Flabby arms and/or big arms can hurt your image so much. Imagine a scenario where you want to put on a slim-fit dress, or you want to put on a sleeveless dress, and your arms just completely ruin the outfit. Arm fat can be disgusting, in the same way as stomach fat is. Truth be told, arm fat is as much a part of the equation as stomach fat. Now, if you are a guy, you probably don’t mind if you have big arms. But girls love toned and slim arms. Nobody likes saggy arms, and I am here to help you get your arms toned to a point where you can wear sleeveless dresses and shirts with confidence.
No matter if you have fat accumulated only in your arms or in your whole body, the following exercise plan will help you get where you want to be in a matter of weeks. Nothing comes instantly, so you’ll have to work a bit. Expect first results within few weeks, while the ideal shape should come after several months. But if you are persistent and devoted to the cause, you’ll make it through.
Let’s start with a simple one—an exercise that targets your triceps. Pick up a weight, lift it over your head, and keep your arms straight. This is the starting position, and from there, you need to lower the weight, taking it behind your back. Reach as low as you can go. The lower you go, the more pressure you put on your arm muscles. But be careful not to hurt yourself. Now bring the weight back again to your head. Make sure to move your arms slowly. When you rush things, you are not using your muscles—you are using momentum. The most important part is to keep your upper arms close to your head.

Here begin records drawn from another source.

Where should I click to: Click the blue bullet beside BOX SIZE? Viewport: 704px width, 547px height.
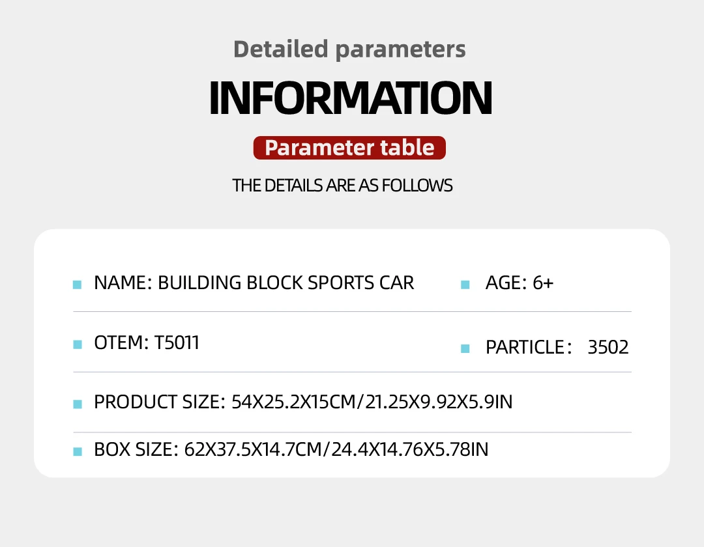tap(77, 451)
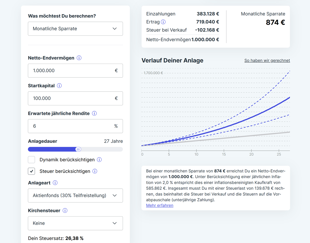Open the Kirchensteuer info icon
The height and width of the screenshot is (243, 310).
(65, 210)
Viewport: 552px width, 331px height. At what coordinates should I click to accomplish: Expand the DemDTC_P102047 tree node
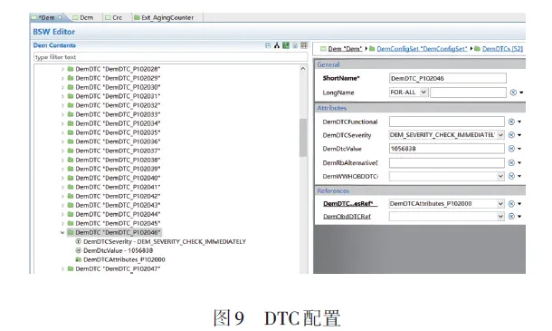pyautogui.click(x=62, y=269)
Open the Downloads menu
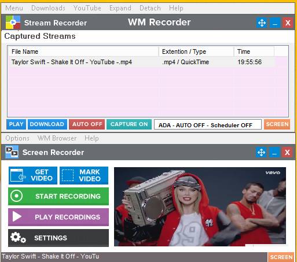 [48, 8]
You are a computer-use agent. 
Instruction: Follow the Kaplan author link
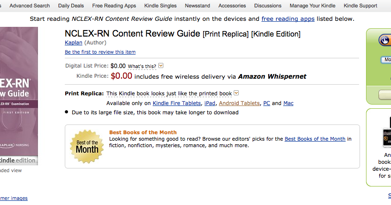(73, 42)
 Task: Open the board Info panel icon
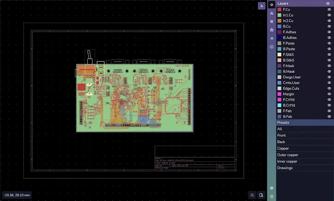point(272,47)
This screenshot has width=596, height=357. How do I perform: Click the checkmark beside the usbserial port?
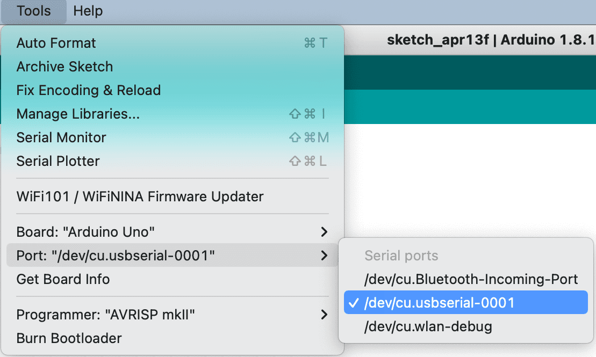[x=354, y=303]
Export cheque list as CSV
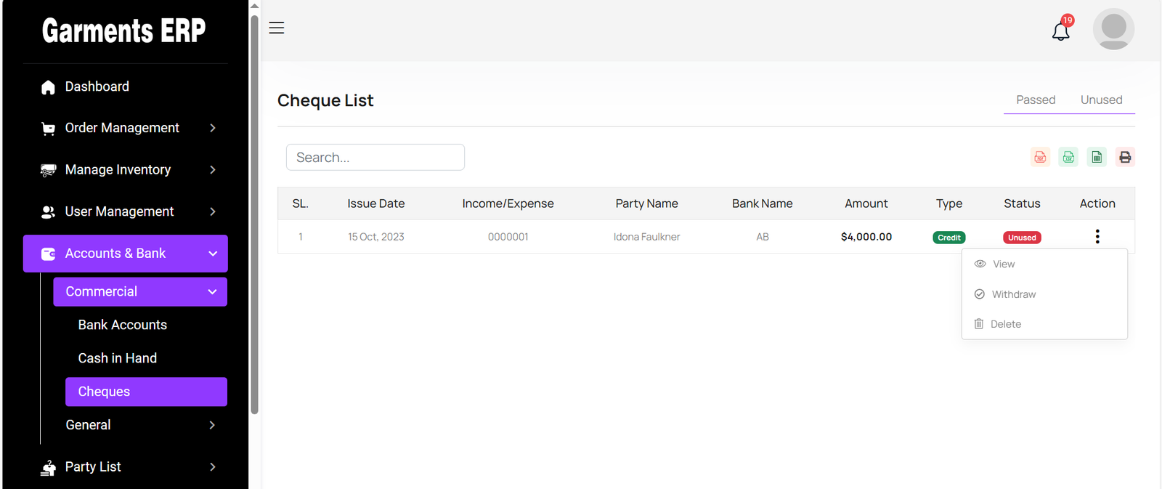The image size is (1162, 489). coord(1068,157)
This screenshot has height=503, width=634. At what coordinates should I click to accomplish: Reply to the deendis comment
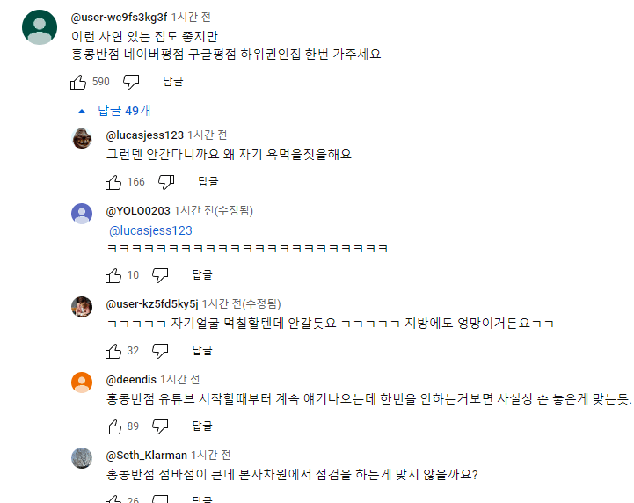[x=202, y=426]
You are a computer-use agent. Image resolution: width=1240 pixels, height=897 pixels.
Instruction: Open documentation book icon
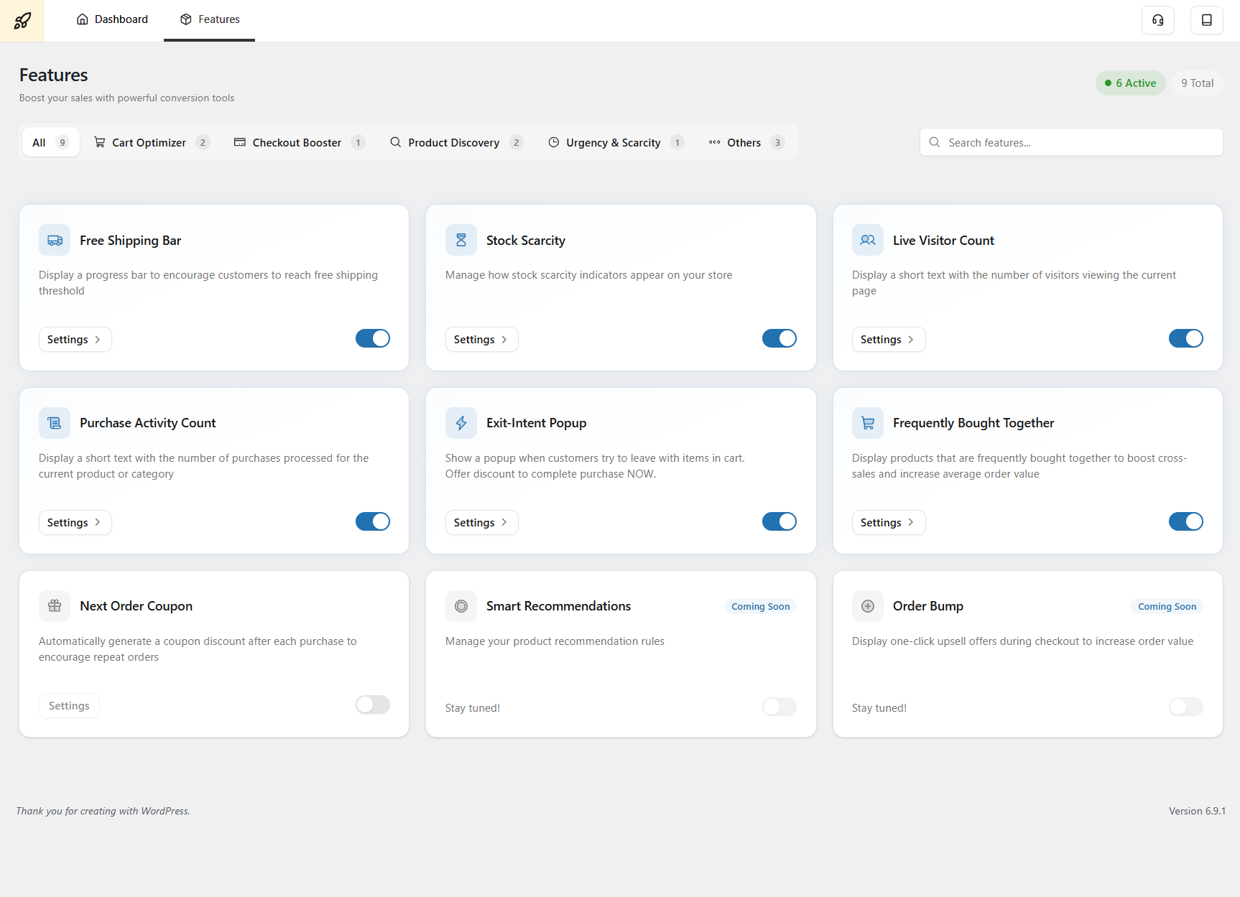coord(1206,20)
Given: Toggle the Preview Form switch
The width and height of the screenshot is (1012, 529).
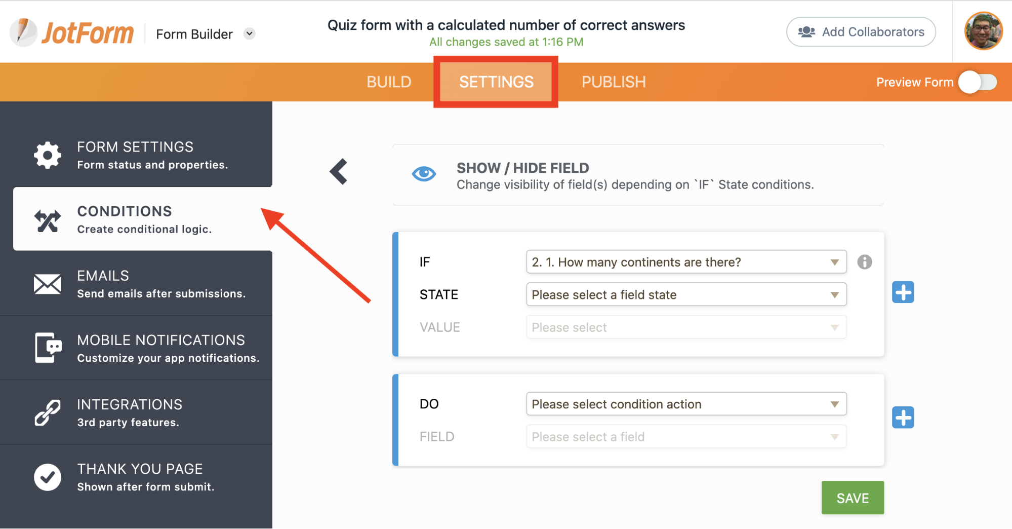Looking at the screenshot, I should [x=978, y=82].
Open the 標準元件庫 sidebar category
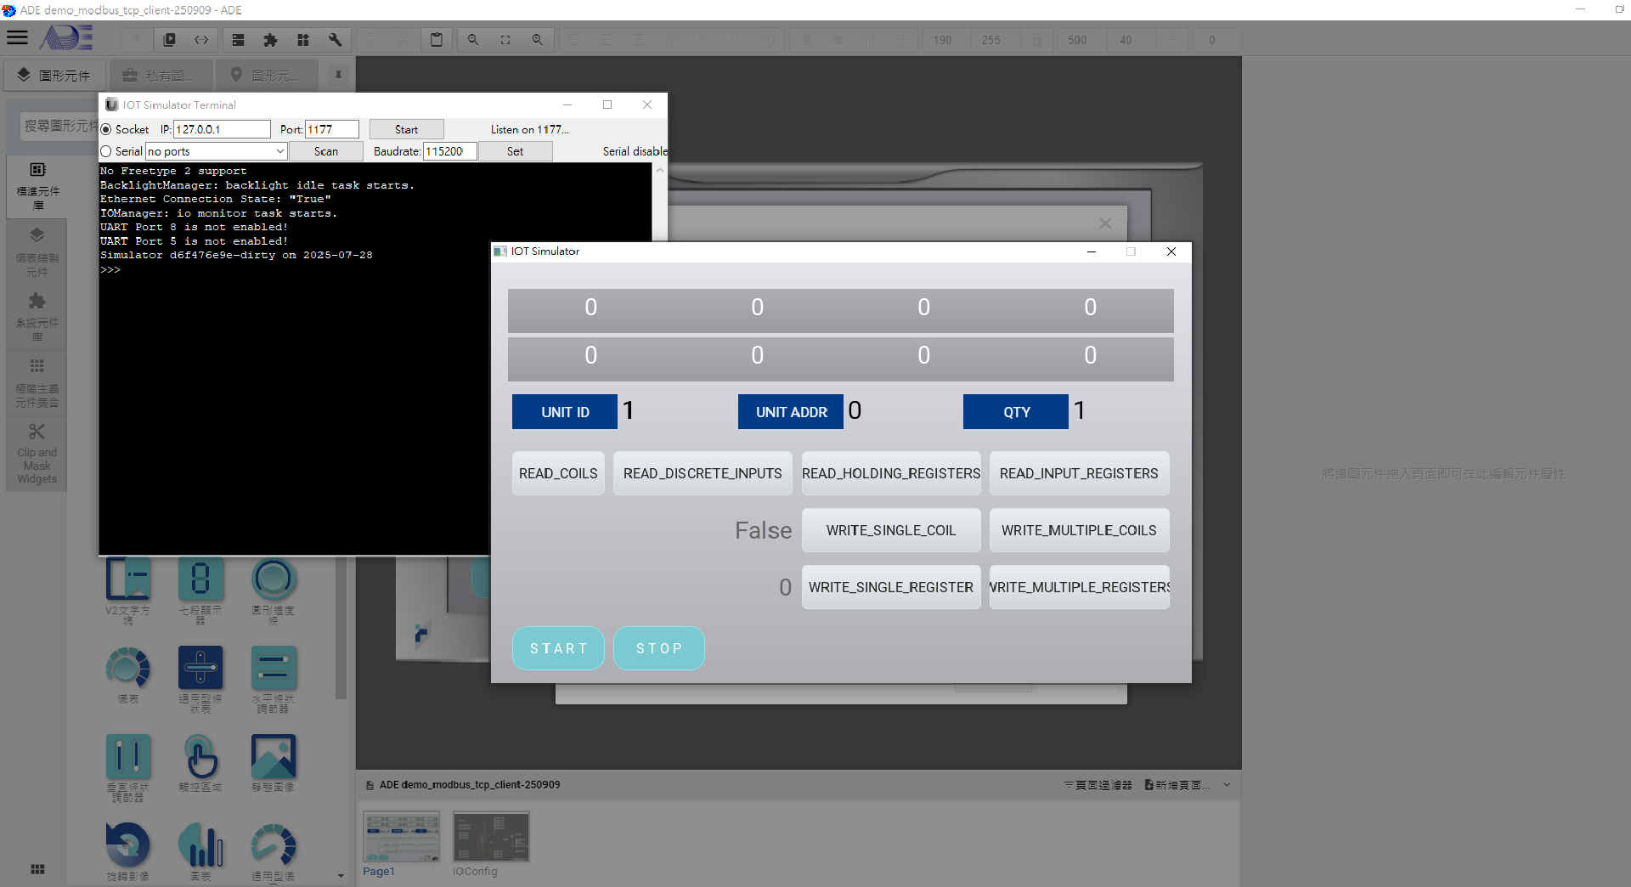This screenshot has height=887, width=1631. coord(37,186)
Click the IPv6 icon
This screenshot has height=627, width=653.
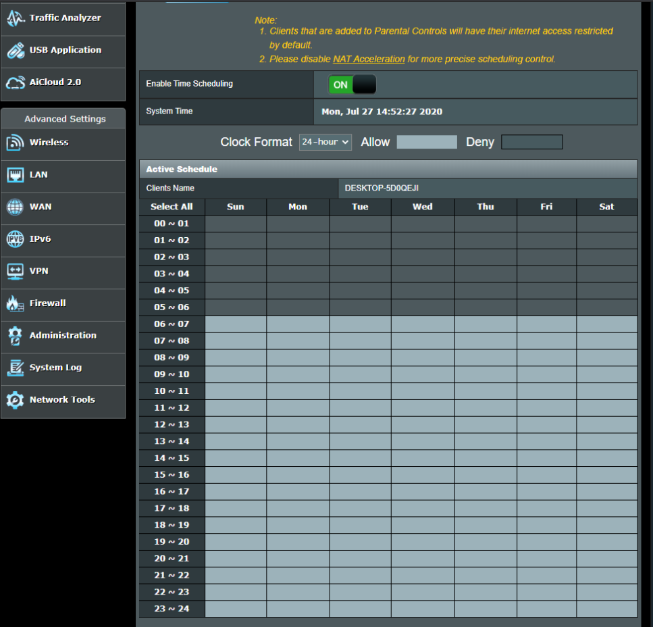[x=15, y=239]
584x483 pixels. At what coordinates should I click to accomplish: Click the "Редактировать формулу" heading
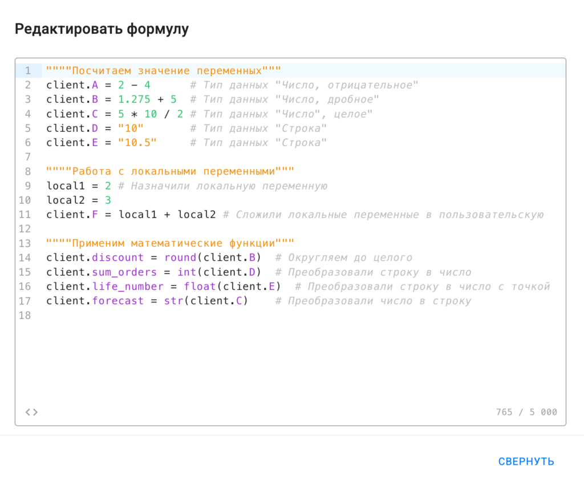click(x=102, y=29)

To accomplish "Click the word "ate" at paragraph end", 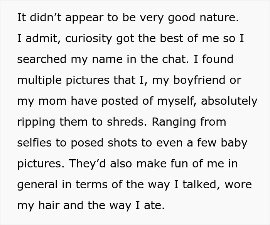I will pos(155,205).
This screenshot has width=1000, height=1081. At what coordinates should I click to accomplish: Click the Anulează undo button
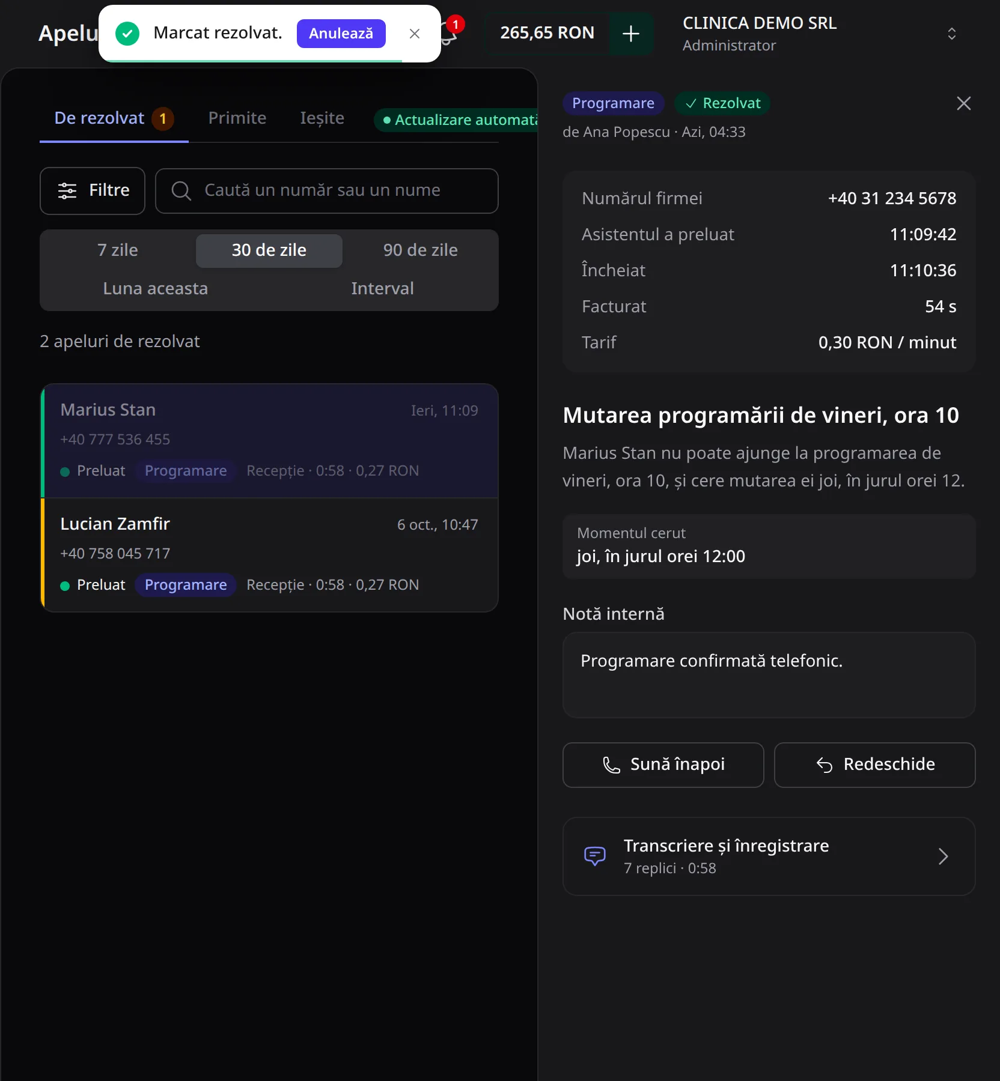point(341,34)
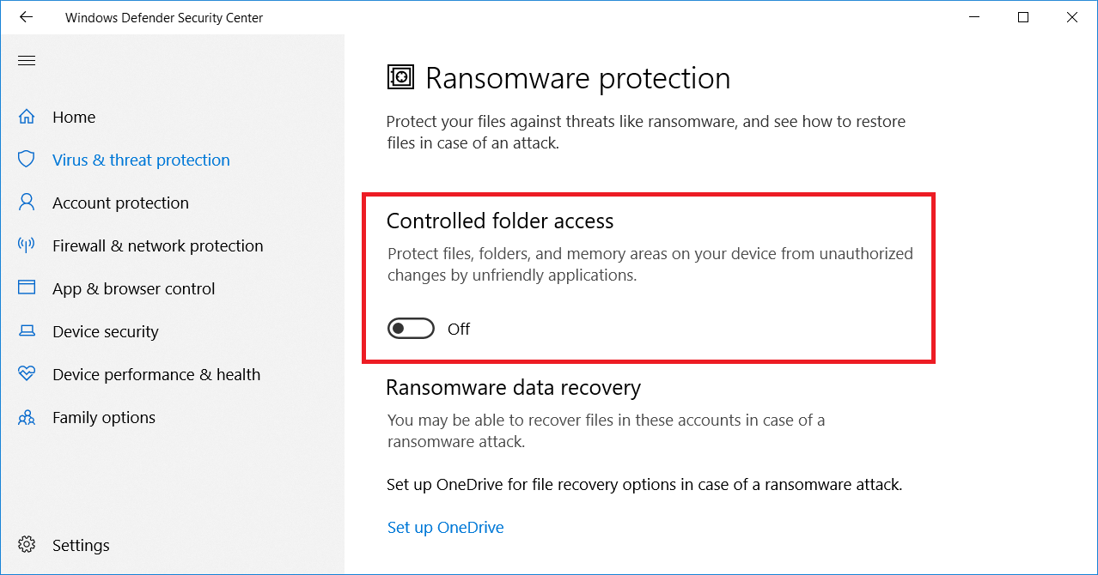Turn on Controlled folder access toggle
The width and height of the screenshot is (1098, 575).
(x=411, y=329)
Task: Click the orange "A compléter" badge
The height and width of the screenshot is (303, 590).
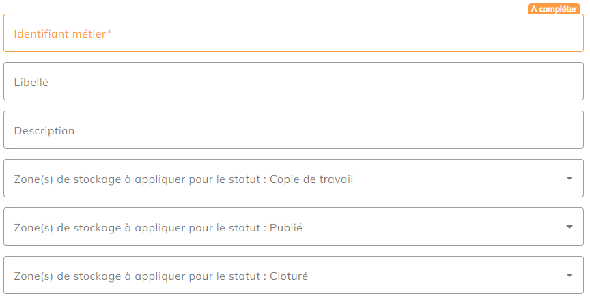Action: click(x=554, y=9)
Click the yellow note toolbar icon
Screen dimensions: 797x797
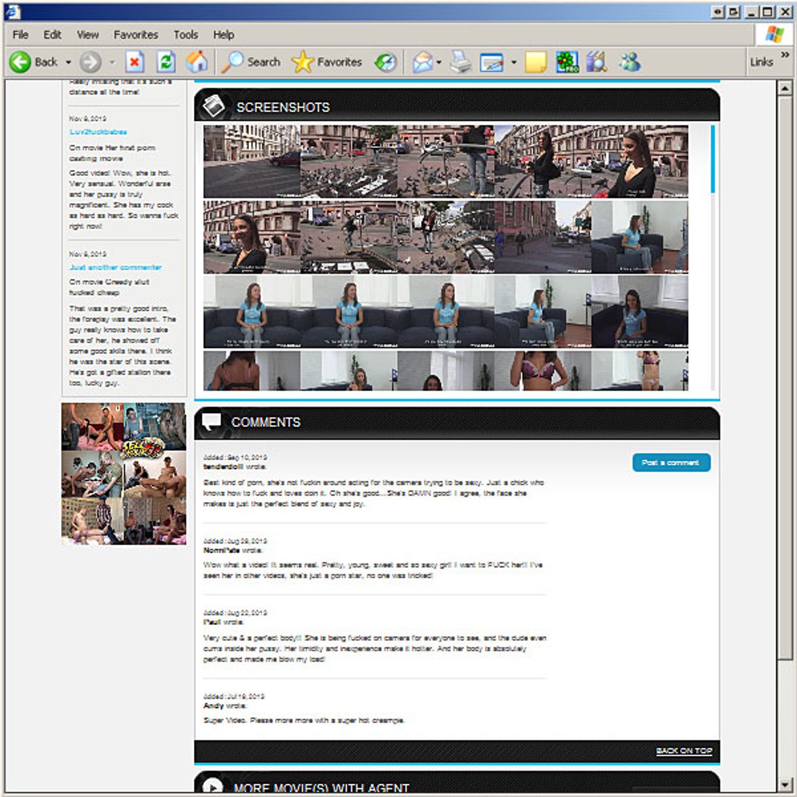[x=535, y=62]
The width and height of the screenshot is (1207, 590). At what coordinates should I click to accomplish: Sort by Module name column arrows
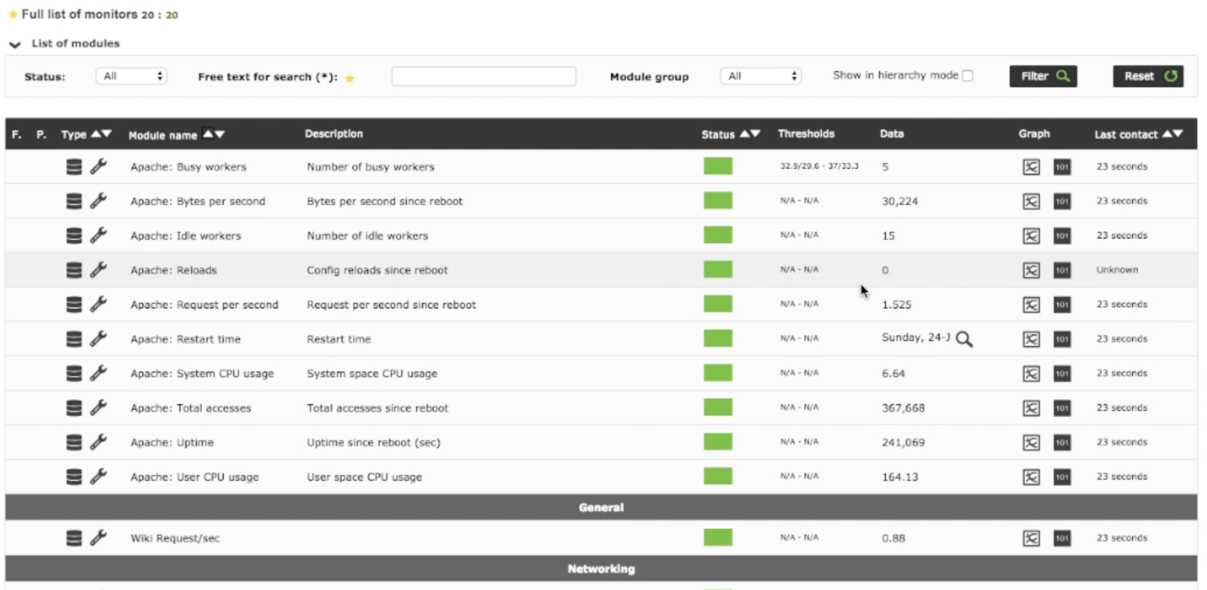(x=214, y=134)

To make sure that you are doing it right, I suggest working out in front of a mirror, so you can see if you are doing the exercise right. My suggestion is to do 3 sets of 15 to 20 reps. If you start feeling the weight becoming easier after a while, use a heavier weight.
Probably the most common exercise when it comes to losing arm fat. As a bonus point, you are working your back as much as your arm muscles. You’ll need a chair, a bed or any platform—just make sure it is stable.
You need to have an item that is at least two feet higher than the ground. Between you and the item, you need a space of approximately three feet. Face away from the item of your choosing, place your hands on it, and keep your arms shoulder-width apart. Move three steps away from the item, keeping your body straight at all time. This is your starting position. From here, bend your knees, bend your elbows, and move your whole body close to the ground. In theory, you should touch the floor, but go as close as possible. Come back to the starting position. This is one rep. You need three sets of 15 to 20 reps. If you are having trouble, you can start with 10 reps, and work your way up as you feel stronger.
Lateral Dumbbell Raise
At first glance, this exercise looks extremely easy. But tell that to those who have tried it. The dumbbell raise is the first and basic exercise for losing arm fat. You can start with two light dumbbells, and then work your way up to heavier weights.
To start, position the dumbbells at your side and raise both hands as if you’re trying to fly. Raise your hands in front of you, making sure that the weights are close together. Your arms should be extended the entire time you are doing the exercise. You need 3 sets of 10 reps. You can mix it up by raising your hands to the side instead of in front of you.
Many people think push-ups are a breast and chest exercise. And they are right. But push-ups also help you tone your arms. Truth be told, push-ups work your entire core and your arms as well. The position is simple. I recommend starting with knee push-ups at first, as they are easier. And once you get stronger, you can do the normal push-ups. For knee push-ups, your knees are placed on the floor. Everything else is the same as for the normal push-up. You need 3 sets of 10 reps.
There are countless variations of push-ups, but when it comes to how to lose arm fat, counter push-ups are the second best to standard push-ups. The reason is simple: counter push-ups are easier on your core, and you can perform them easily. Yet they still give great results. You need a table or kitchen counter to perform this exercise. Face the counter, place your arms on the edge and your feet at its base. Move back until you get to a point where your body is leaning forward on your toes.
Your feet and back are straight for the starting position. Bend your elbows, come down and try to touch the counter. Straighten your elbows and come back to starting position. This is just one rep, and you need 3 sets of 15 reps.